▸ Instruction
Report, copied in full, each line of the data below that contains the word "perform".

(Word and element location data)
===============

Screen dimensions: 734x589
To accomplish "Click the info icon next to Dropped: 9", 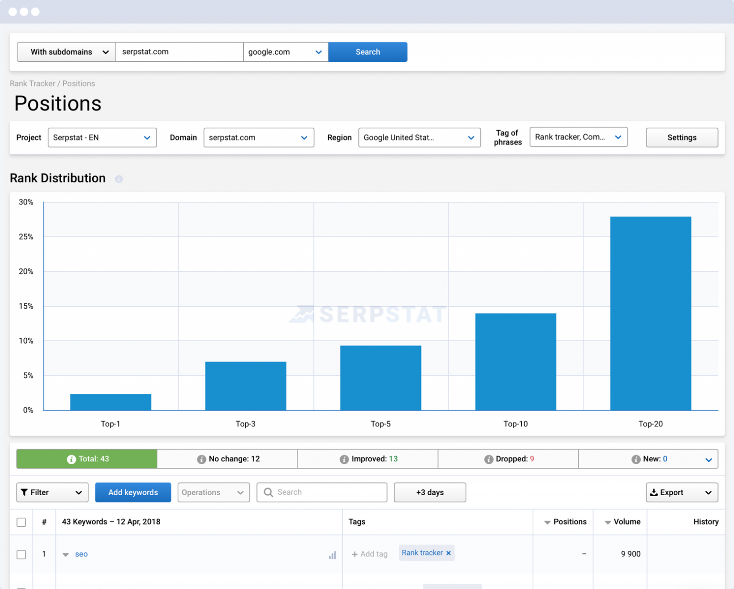I will (x=489, y=458).
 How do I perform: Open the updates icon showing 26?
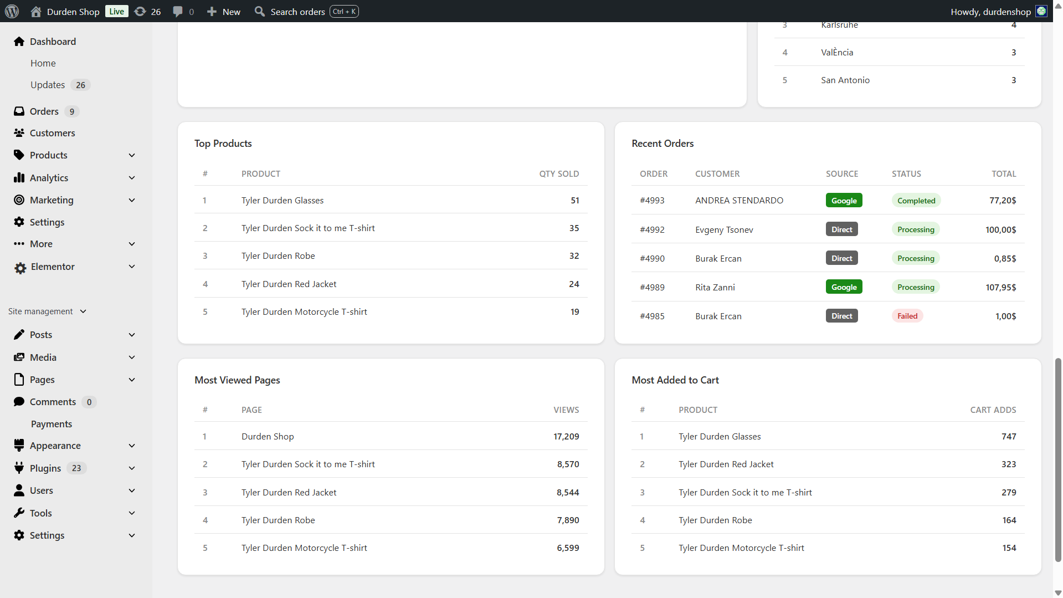click(x=141, y=12)
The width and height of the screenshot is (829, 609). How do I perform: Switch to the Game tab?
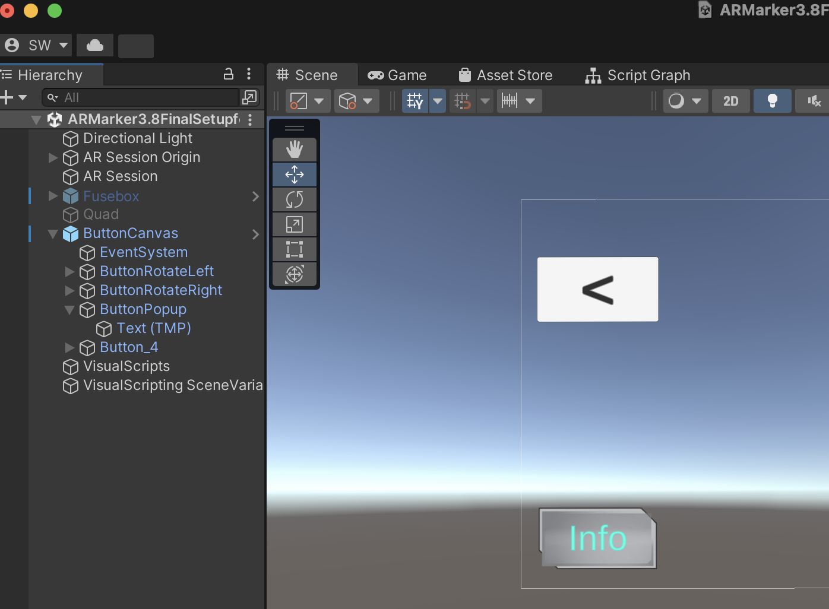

===============

▸ Response for this exercise
 How do I perform: Open the updates icon showing 26?
The width and height of the screenshot is (829, 609). How do I perform: Switch to the Game tab?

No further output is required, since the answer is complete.